ОТРЫВОК ДЛЯ ЧТЕНИЯ:
• • •

И потрясенный отрок на всю жизнь с широко открытыми глазами будет
вперен в тайны метаморфозы звуков; и будущая сравнительная филология будет
ему открытою книгою этою заранее загрунтовкой.
Если это будет урок в старшем классе, и именно объяснение значения
Шекспира, - будьте уверены: после этого урока "воспитанник частной гимназии"
будет в годах урывать все свободное время, чтобы отдаться чтению Шекспира и
проблеме театра в ущерб успехам своим в "частной гимназии Поливанова"; и
учителя истории, математики, латыни отметят:
- Воспитанник Бугаев перестал учиться.
Не перестал учиться, а начал "учиться Шекспиру", который был ему подан,
как, во-первых, Шекспир, во-вторых:
- Как, вы не видели Федотову в ролы лэди Макбэт?8 Бросьте все и
бегите!
Ему уж заодно будет подана великая воспитательная роль театра, - с
визгом, с криком, с брыком длинных, подскакивающих ног, с Росси, детали игры
которого будут поданы ученикам;9 и - класс сбежится к "Льву"; и "Лев",
забыв, что урок кончен, что и перемена меж уроками прошла, что нетерпеливый
учитель следующего урока стоит у двери и ждет, когда же директор опомнится и
уступит ему место, объясняет значение Росси. Опомнится? Какое там! После
такого разбора и даже воспроизведения жестов Росси, - кончено: и воспитанник
Бугаев, и весь класс за ним по законам овидиевой метаморфозы10 превращен в
"шекспиристов";11 отныне - Шекспир, Малый театр, Ермолова, гастроли
Мунэ-Сюлли12 вытеснили приготовление уроков; и учитель латыни удвоит
количество двоек, не понимая, кто же испортил класс ("испортил" - директор:
Шекспиром или Софоклом); а учитель истории, сам бывший "поливановец", сам
некогда с гимназической скамьи заигравший в шекспировских ролях (и даже
игравший Ромео под режиссурой Поливанова), - тот все поймет: я говорю о
Владимире Егоровиче Гиацинтове13, преподавателе истории и географии некогда:
- Отчего вы урока не выучили?

• • •

ИСХОДНЫЕ ДАННЫЕ:
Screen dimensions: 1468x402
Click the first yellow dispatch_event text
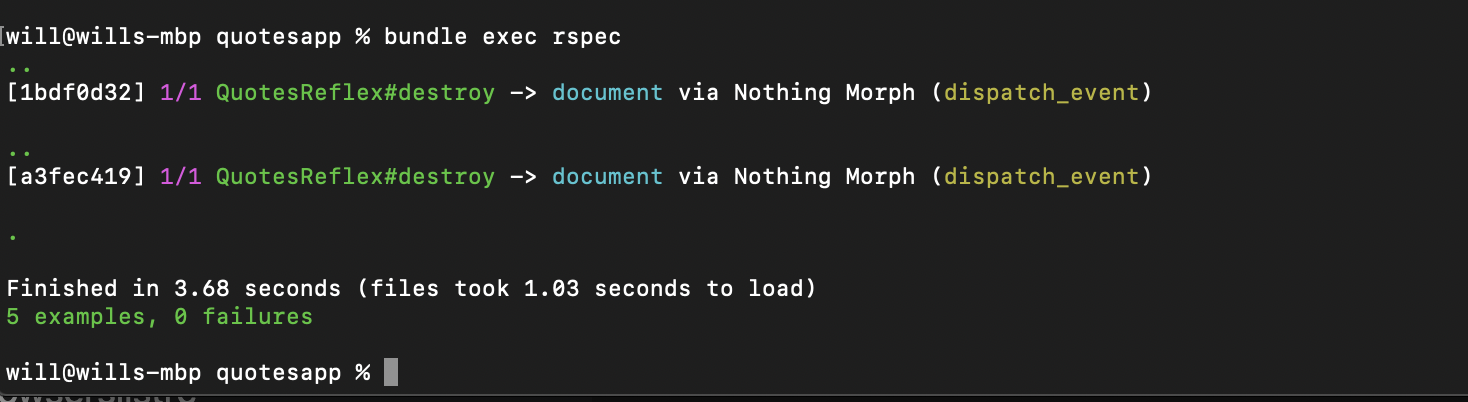pos(1041,93)
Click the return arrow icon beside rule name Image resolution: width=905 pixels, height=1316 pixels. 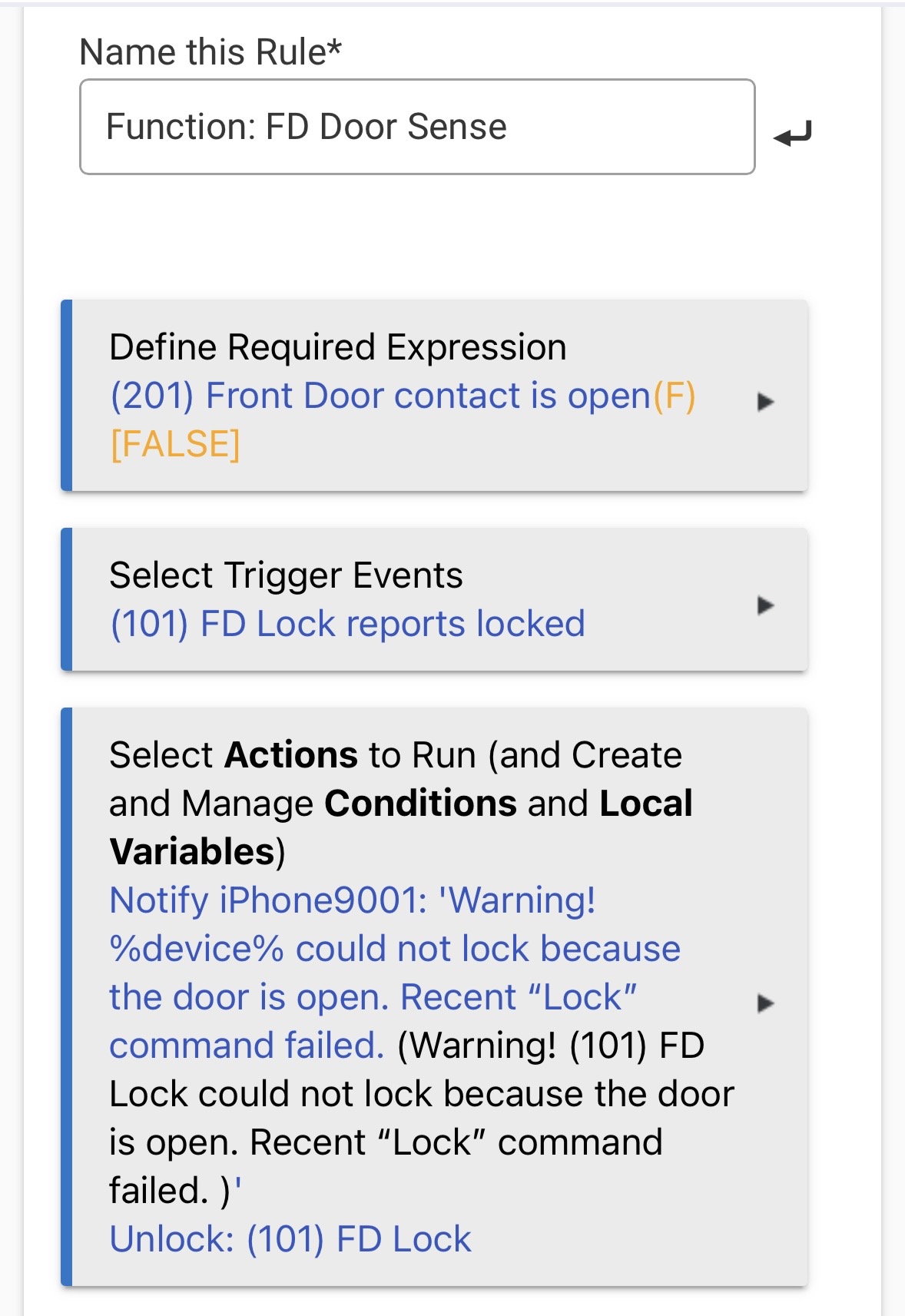pos(793,134)
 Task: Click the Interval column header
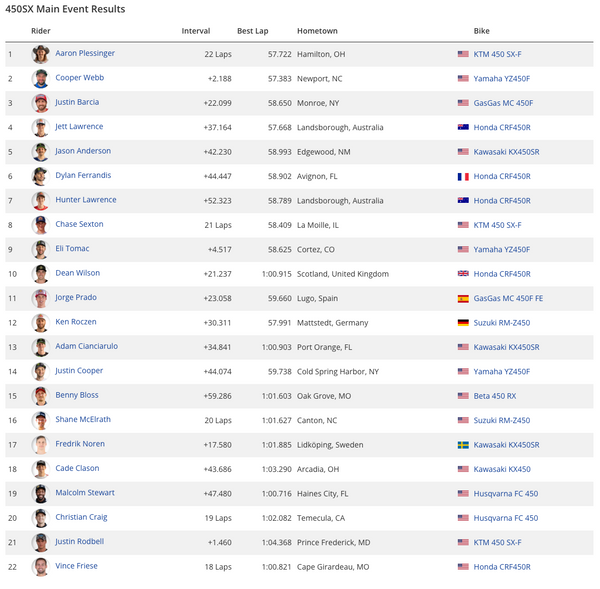[x=195, y=31]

• • •

ЗАДАНИЕ 1: Что отметят учителя истории, математики и латыни, согласно отрывку о гимназии Поливанова?
ЗАДАНИЕ 2: Перепишите, пожалуйста, часть отрывка о гимназии Поливанова между «И потрясенный отрок» и «Бугаев перестал учиться.» включительно, заменив «Шекспира» на «Софокла».
ЗАДАНИЕ 3: Продолжите отрывок о гимназии Поливанова, начав сразу после его последней фразы.

ОТВЕТ 1: Что воспитанник Бугаев перестал учиться.

ОТВЕТ 2:
И потрясенный отрок на всю жизнь с широко открытыми глазами будет
вперен в тайны метаморфозы звуков; и будущая сравнительная филология будет
ему открытою книгою этою заранее загрунтовкой.
Если это будет урок в старшем классе, и именно объяснение значения
Софокла, - будьте уверены: после этого урока "воспитанник частной гимназии"
будет в годах урывать все свободное время, чтобы отдаться чтению Софокла и
проблеме театра в ущерб успехам своим в "частной гимназии Поливанова"; и
учителя истории, математики, латыни отметят:
- Воспитанник Бугаев перестал учиться.

ОТВЕТ 3:
- Как же, Владимир Егорович, ведь у нас Лев Иванович?
Он улыбнется сочувственно (сам понимает); и лишь для проформы заметит:
- А все-таки надо было выучить.
Но двоек не выставит, ибо двойки по истории не выставляемы там, где
незнание новой истории от узнания параграфа в истории западной литературы:
был урок объяснения роли Шекспира; произошло событие, выгравировавшее в
целом классе неугасаемую любовь к театру; и - навсегда.
В казенной гимназии за незнание урока истории поставят двойки; а в
Поливановской будет учтено, что незнание - от узнания; неуспех - от успеха;
и уже в одном этом огромная победа над "казенщиной", которую так ненавидел
Лев Иванович; как увидит у "воспитанника" казенного типа тетрадку для
записывания уроков, вырвет ее, взорет, подчас разорвет:
- Терпеть не могу этой каа-зее-ооо-онщины!
И "о" огласит весь дом Пегова, и надзиратель испуганно выскочит из
учительской; не случился ли пожар? Владимир Евграфович Ермилов, известный
московский пародист, одно время служивший воспитателем в Поливанов-ской
гимназии, мне не без шаржа рассказывал:
- Сижу я раз в пансионе... Вдруг слышу - громкий плач грудного
младенца... Выскакиваю, бегу коридором: где младенец? Откуда он... Прибегаю
к классу; дверь закрыта; оттуда - младенческий, пронзительный плач;
приоткрываю дверь; и вижу: класс сидит, затаив дыхание, а Поливанов, сидя на
собственной ноге и махая книгой в воздухе, дико плачет.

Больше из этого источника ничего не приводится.